**Description of the task:** Leaving out the pictures, print exactly the lines from the one holding "Task: Select the Pipeline pipe icon" to the last line of the entries below, both included, and nothing more.

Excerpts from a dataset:
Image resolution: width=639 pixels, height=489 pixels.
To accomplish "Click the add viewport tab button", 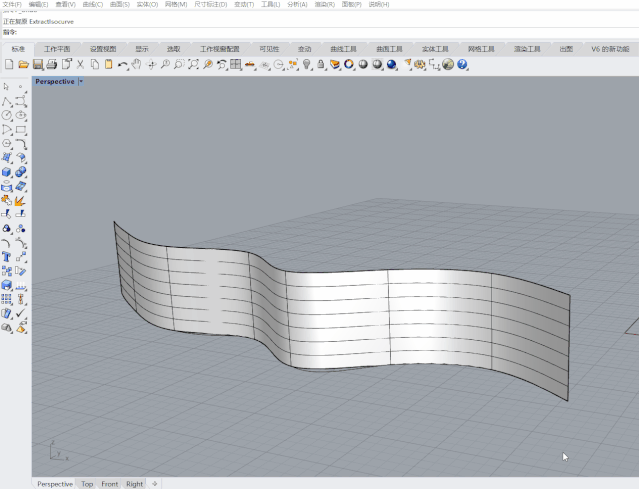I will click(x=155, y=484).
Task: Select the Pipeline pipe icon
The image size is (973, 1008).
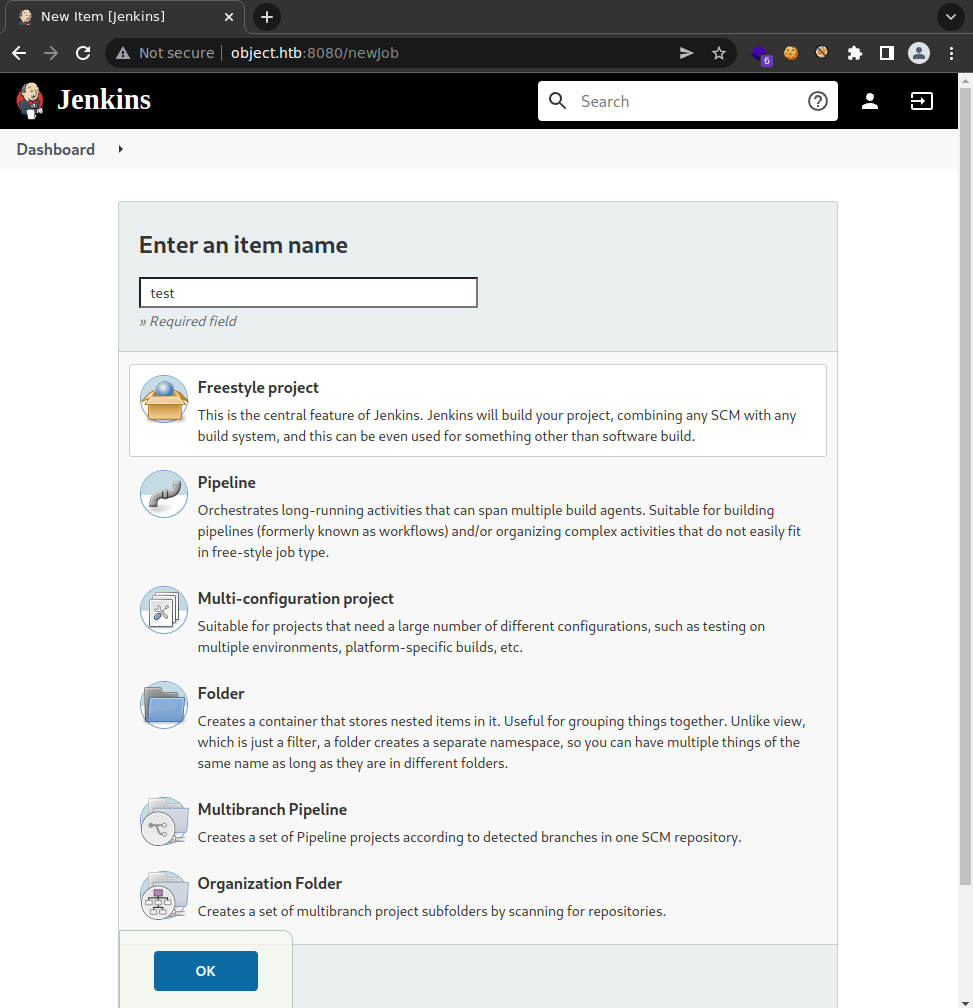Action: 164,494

**Result:**
Task: Select the Pipeline pipe icon
The image size is (973, 1008).
Action: 164,494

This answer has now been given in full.